The service will go live later this summer, and, according to Symantec, is the first of multiple offerings that will be based on what it is calling the Symantec Protection Network.

The plan to offer automated, online backup was first unveiled last month by Symantec CEO John Thompson, who said other services such as spam blocking and email management are likely to follow.

Symantec is not yet quoting any prices for the service, although it says that charges will be based on the volume of customers’ data to be protected. Although Symantec says that the service could scale to suit larger customers, the mostly likely takers will be small and medium-sized businesses with fewer than around 250 customers.

The service is based on what Symantec is calling a software-as a-service (SaaS) platform called the Symantec Protection Network. Other suppliers such as IBM, HP and Iron Mountain have been offering online backup services for some while, but SaaS has only recently become a fashionable label for online service.
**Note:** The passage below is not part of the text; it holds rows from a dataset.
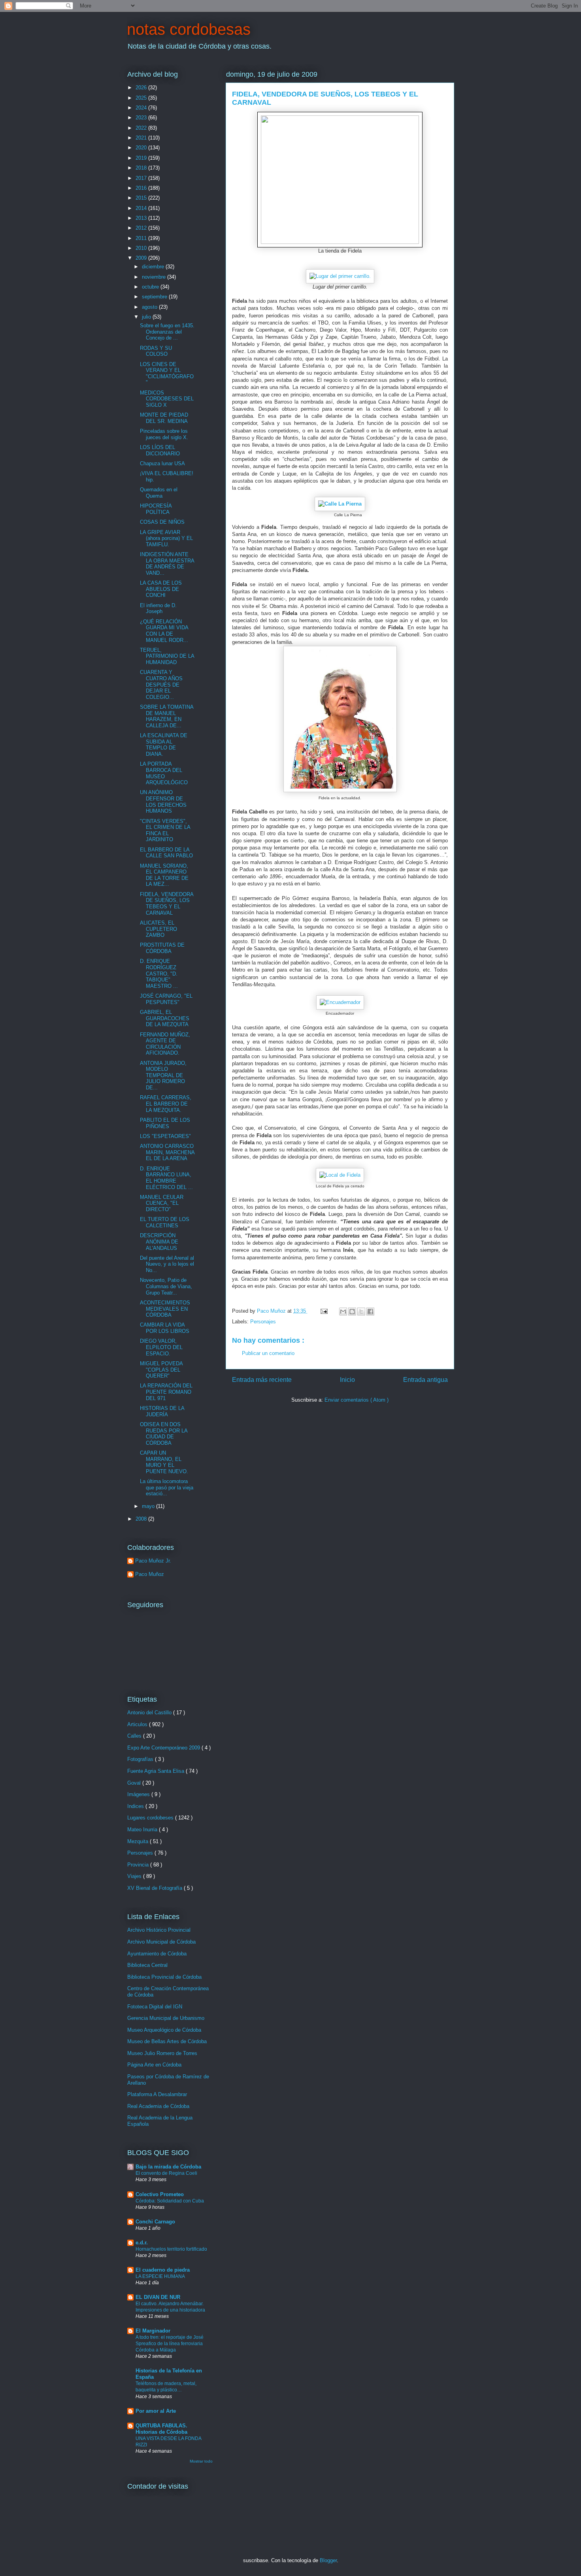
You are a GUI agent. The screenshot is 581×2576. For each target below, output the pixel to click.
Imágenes (139, 1794)
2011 (142, 238)
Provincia (138, 1865)
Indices (136, 1806)
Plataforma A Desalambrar (157, 2094)
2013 (142, 218)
Unlike those vendors, Symantec will sell its backup service via two layers of distribution, and so will be using its channel. But it will also be competing with its channel, and is clearly aware of the potential for conflict.

We’ll be selling this service directly ourselves, but our intention is to work with the channel, because we need them. We think that will actually be a differentiator for us, Symantec’s director of product management Chris Schin spelt out carefully. Resellers will be offered a website where they can manage the Symantec services that they have sold to their customers.

One of the reasons why larger customers are less attracted to online backup services is the cost of the bandwidth needed to handle backup volumes, which can be hefty.

Another reason is that one of the most appealing qualities of online backup is that it is an affordable way to get data offsite for disaster recovery purposes, but companies of medium size or above are likely to operate their own secondary data centers so that they also enjoy rapid recovery or failover.

Symantec service is following a trend already set by other vendors, which are describing themselves as managed service providers or MSPs.

Ovum analyst Carl Greiner predicted that, over the next five years, demand for online backup services will grow. A good part of the SMB market is going to take this up as backup commoditizes, and as small businesses come under legal and regulatory pressure to protect their data better, he said.

If customers buy the online service, then they will not be buying backup management software such as Symantec’s Backup Exec. Symantec’s grasping the trend before that helps flatten out the backup market, Greiner said.

Symantec argued that the service will bring them customers that it has not been able to reach before – customers that were either too small or not sufficiently sensitive to data loss to have bought backup software.

Exactly as other providers of online backup services, Symantec will require customers to install agents on the servers or desktop machines they want protected. The company said that later this year it will develop a way for customers to make their existing Backup Exec agents fill this role.

Our View

The SaaS label will probably draw a lot of attention to Symantec’s move, and make it look more radical than it really is.

The truth is that Symantec is only the latest vendor to realize how well backup suits an online service for small and mid-sized customers. But none of the other vendors currently offering such services enjoy the relationship that Symantec already does with small businesses as a supplier of security software, which because of its need for frequent updates is already a quasi-online service.

A one-stop package of backup and email services could be very attractive to SMBs, and a very effective way of blunting Microsoft’s threat to Symantec’s security software business. Whether Microsoft will want to respond by becoming equally intimate with large numbers of SMBs remains to be seen.